Australia: Carbon Farming Initiative – delivering abatement in an uncertain time

Last Updated: 6 November 2013
Article by Elisa de Wit and Hannah Gould


This legal update provides a brief summary of the main changes to the Carbon Farming Initiative (CFI) since our last legal update in July 2013.

For an overview of the CFI, please refer to our previous legal updates which can be found here and the Carbon Market Institute (CMI) publication "Implementing the Carbon Farming Initiative: A Guide for Business" (2013), co authored by Norton Rose Fulbright and RAMP Carbon.

New projects and more ACCUs

There are now 90 projects declared eligible under the CFI and 2,723,320 Australian Carbon Credit Units (ACCUs) have been issued by the Regulator.

Although the rush for projects transitioning from prescribed non-CFI offsets schemes into the CFI seems to have ended, it is important to be aware that from 8 December 2013, the Regulator can no longer make a determination which:

  • for transitioning carbon sequestration projects, enables permanence obligations created under prescribed non-CFI offsets schemes to be enforced through the CFI, and
  • for transitioning landfill legacy emissions avoidance projects, provides that the regulatory additionality test does not need to be satisfied.

New Government and the impact on the demand for ACCUs

With the recent change of government, we have a new Minister, the Honourable Greg Hunt, who will be responsible for the CFI under the new Department of Environment.

Carbon Pricing Mechanism

On 15 October 2013, the Government released draft legislation to repeal the Carbon Pricing Mechanism (CPM). If the CPM is repealed (which, prior to 1 July 2014, would require support of Labor or Greens in the Senate and after 1 July 2014, would require support of other parties in the Senate), the Government will remove the "compliance market" into which ACCUs can be sold. This will impact on the demand for ACCUs generated under the CFI. By way of example, in the 2012/13 financial year, 97% of all ACCUs issued were purchased by liable entities under the CPM. For further information on the draft legislation please see our previous legal update, available here.

Additionally, the deadline for exchanging Kyoto ACCUs to Kyoto Units has now passed (1 July 2013) and the Government's Repeal of the Carbon Tax Consultation Paper rules out any direct linking arrangements with international emissions trading schemes.

# Problems:
A – Which lines of the entries contain the string "height"? Extract each one, treating uppercase and lowercase as different.
B – Write a continuation of the Carbon Farming Initiative update, starting after its last sentence.

# Exercise material:
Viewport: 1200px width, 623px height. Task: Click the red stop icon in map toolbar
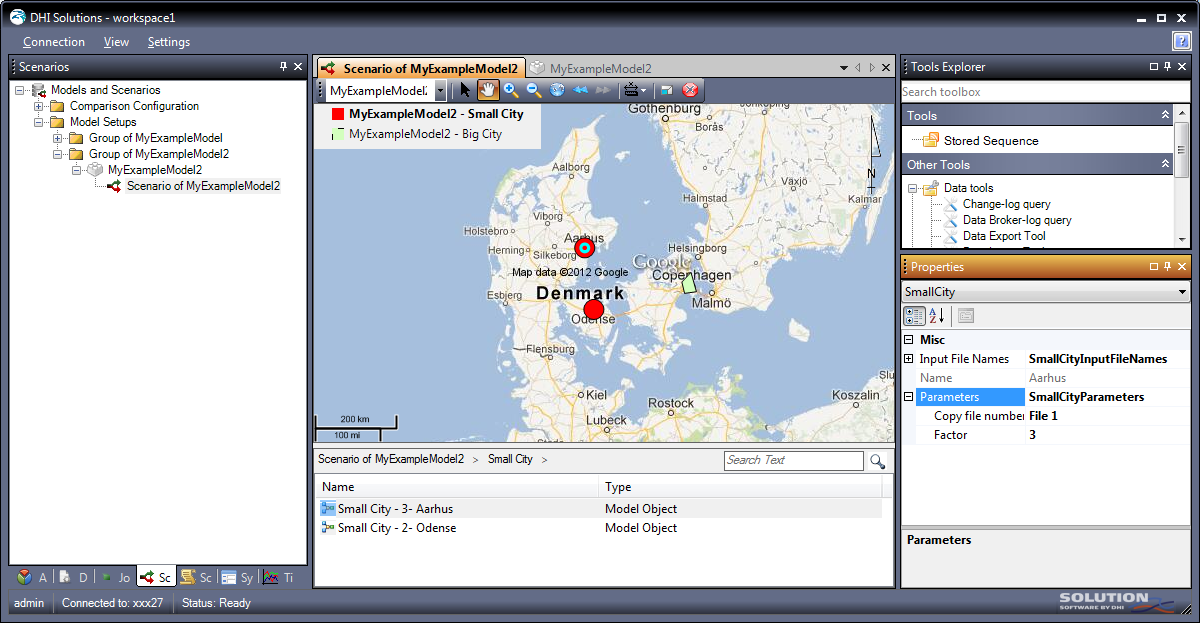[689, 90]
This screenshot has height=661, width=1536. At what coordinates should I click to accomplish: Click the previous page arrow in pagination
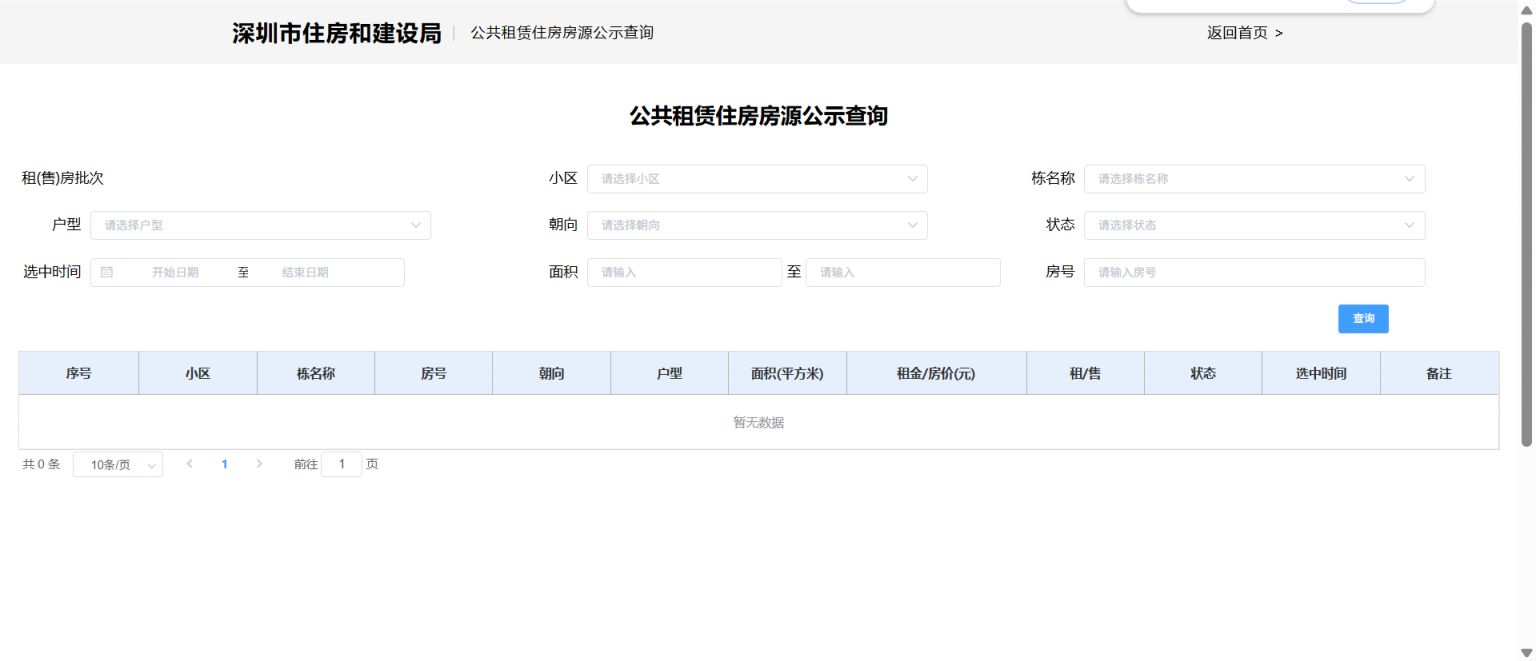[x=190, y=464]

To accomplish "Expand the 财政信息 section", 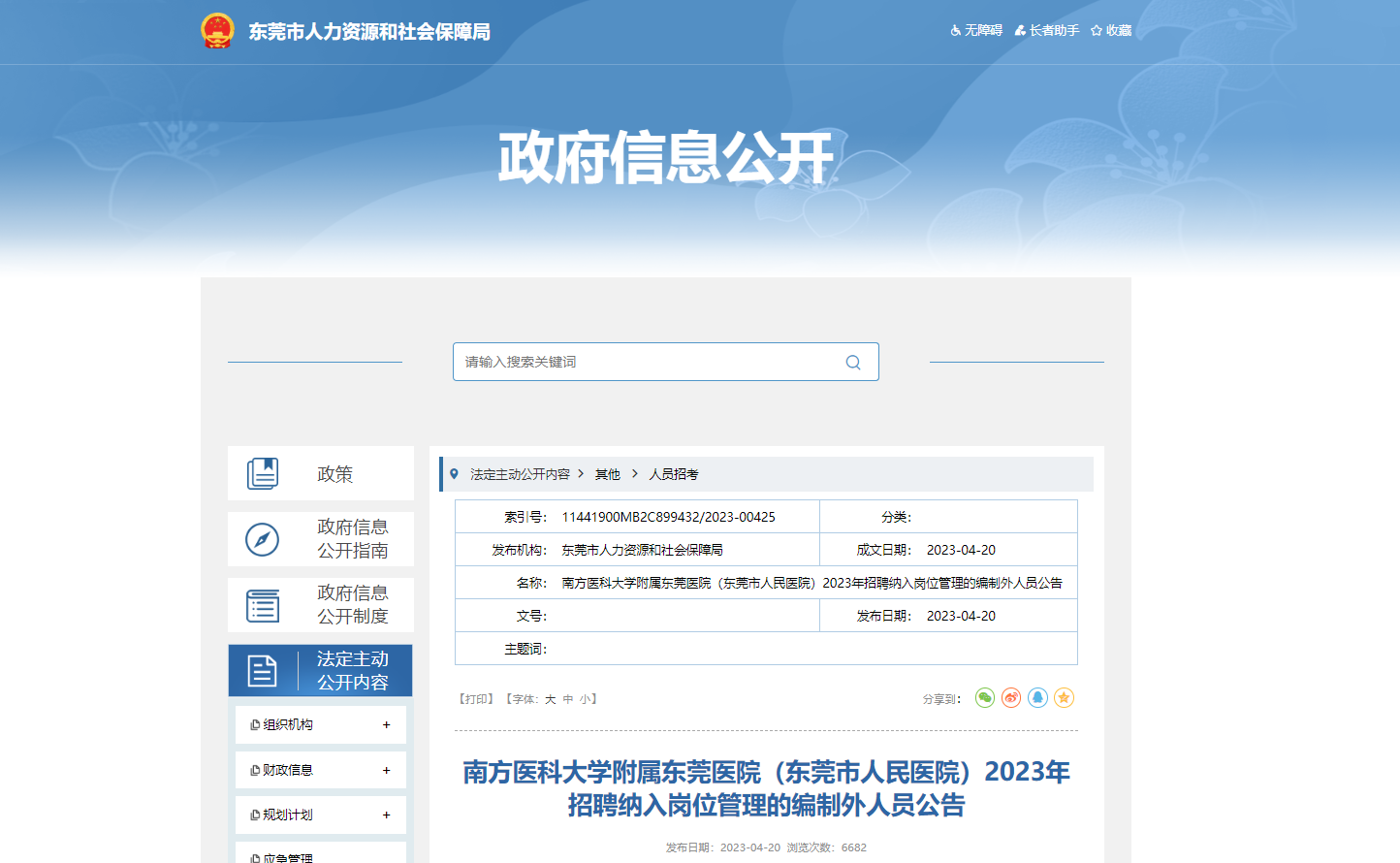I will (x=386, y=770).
--
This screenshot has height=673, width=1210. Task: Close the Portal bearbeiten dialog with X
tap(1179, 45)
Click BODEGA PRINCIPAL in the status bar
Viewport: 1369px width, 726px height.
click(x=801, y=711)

# Answers to each task:
A –
Viewport: 1200px width, 623px height. Task: Click the red stop icon in map toolbar
This screenshot has height=661, width=1536. At what coordinates should I click to accomplish: Click the previous page arrow in pagination
This screenshot has height=673, width=1210. Task: Close the Portal bearbeiten dialog with X
Viewport: 1369px width, 726px height.

B –
Despite the potential repeal of the CPM, however, it is likely that in the short term we will continue to see projects capitalising on the certainty that liable entities under the CPM will be required to surrender eligible emissions units to cover their 2013/14 liability by 2 February 2015 (which can include ACCUs to cover up to 5% of a liable entity's liability, or for landfills, 100%).

Direct Action Plan

In place of the CPM, the Government plans to introduce a new mechanism to address climate change and carbon emissions, known as the Direct Action Plan. For further information on the Direct Action Plan please see our previous legal update, available here.

Although the design of the Direct Action Plan is only in the consultation phase, it is expected that the CFI will continue and may be a central platform for delivering abatement for sale to the Emissions Reduction Fund (Fund). The Government has indicated that its intention is for the Fund to become a purchaser of ACCUs.

Importantly, however, the Government's current policy intention is that the Fund will only purchase "lowest-cost abatement". This policy approach is likely to have an impact on the ability for CFI projects to compete for the sale of ACCUs with other lower cost abatement projects which are proposed to be included in the Direct Action Plan (such as energy efficiency).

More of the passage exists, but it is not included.